But how does 1-uop fxch work? IDK how it's done in Sandybridge / Ivybridge. In P6-family CPUs, an extra remapping table exists basically to support FXCH. That might only be needed because P6 uses a Retirement Register File with 1 entry per "logical" register, instead of a physical register file (PRF). As you say, you'd expect it to be simpler when even "cold" register values are just a pointer to a PRF entry. (Source: US patent 5,499,352: Floating point register alias table FXCH and retirement floating point register array (describes Intel's P6 uarch).
One main reason the rfRAT array 802 is included within the present invention fRAT logic is a direct result of the manner in which the present invention implements the FXCH instruction.
(Thanks Andy Glew (#krazyglew), I hadn't thought of looking up patents to find out about CPU internals.) It's pretty heavy going, but may provide some insight into the bookkeeping needed for speculative execution.
Interesting tidbit: the patent describes integer as well, and mentions that there are some "hidden" logical registers which are reserved for use by microcode. (Intel's 3-uop xchg almost certain uses one of these as a temporary.)
We might be able to get some insight from looking at what AMD does.
Interestingly, AMD has 2-uop xchg r,r in K10, Bulldozer-family, Bobcat/Jaguar, and Ryzen. (But Jaguar xchg r8,r8 is 3 uops. Maybe to support the xchg ah,al corner case without a special uop for swapping the low 16 of a single reg).
Presumably both uops read the old values of the input architectural registers before the first one updates the RAT. IDK exactly how this works, since they aren't necessarily issued/renamed in the same cycle (but they are at least contiguous in the uop flow, so at worst the 2nd uop is the first uop in the next cycle). I have no idea if Haswell's 2-uop fxch works similarly, or if they're doing something else.
Ryzen is a new architecture designed after mov-elimination was "invented", so presumably they take advantage of it wherever possible. (Bulldozer-family renames vector moves (but only for the low 128b lane of YMM vectors); Ryzen is the first AMD architecture to do it for GP regs too.) xchg r32,r32 and r64,r64 are zero-latency (renamed), but still 2 uops each. (r8 and r16 need an execution unit, because they merge with the old value instead of zero-extending or copying the entire reg, but are still only 2 uops).
Ryzen's fxch is 1 uop. AMD (like Intel) probably isn't spending a lot of transistors on making x87 fast (e.g. fmul is only 1 per clock and on the same port as fadd), so presumably they were able to do this without a lot of extra support. Their micro-coded x87 instructions (like fyl2x) are faster than on recent Intel CPUs, so maybe Intel cares even less (at least about the microcoded x87 instruction).
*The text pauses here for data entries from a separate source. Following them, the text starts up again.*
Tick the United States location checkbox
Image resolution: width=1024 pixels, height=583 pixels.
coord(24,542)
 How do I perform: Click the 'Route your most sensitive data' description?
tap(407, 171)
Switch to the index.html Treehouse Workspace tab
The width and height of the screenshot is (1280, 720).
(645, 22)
Maybe AMD could have made xchg r64,r64 a single uop too, more easily than Intel. Maybe even xchg r32,r32 could be single uop, since like Intel it needs to support mov r32,r32 zero-extension with no execution port, so maybe it could just set whatever "upper 32 zeroed" bit exists to support that. Ryzen doesn't eliminate movzx r32, r8 at rename, so presumably there's only an upper32-zero bit, not bits for other widths.
What Intel might be able to do cheaply if they wanted to:
It's possible that Intel could support 2-uop xchg r,r the way Ryzen does (zero latency for the r32,r32 and r64,r64 forms, or 1c for the r8,r8 and r16,r16 forms) without too much extra complexity in critical parts of the core, like the issue/rename and retirement stages that manage the Register Alias Table (RAT). But maybe not, if they can't have 2 uops read the "old" value of a register when the first uop writes it.
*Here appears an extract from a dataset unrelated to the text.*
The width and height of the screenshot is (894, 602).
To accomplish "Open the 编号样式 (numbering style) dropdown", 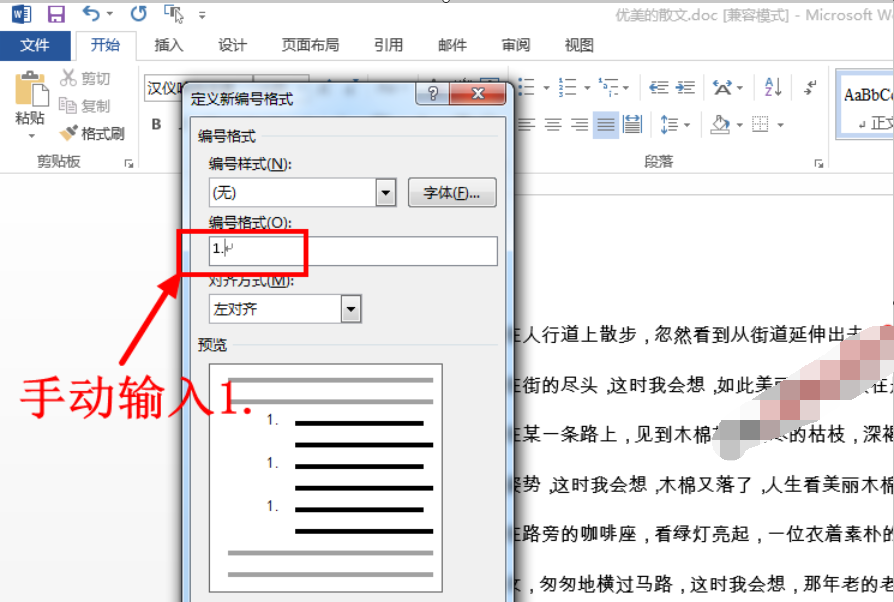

Stuff like xchg ah,al is definitely a extra complication, since Intel CPUs don't rename partial registers separately anymore, except AH/BH/CH/DH.
xchg latency in practice on current hardware
Your guess about how it might work internally is good. It almost certainly uses one of the internal temporary registers (accessible only to microcode). Your guess about how they can reorder is too limited, though.
In fact, one direction has 2c latency and the other direction has ~1c latency.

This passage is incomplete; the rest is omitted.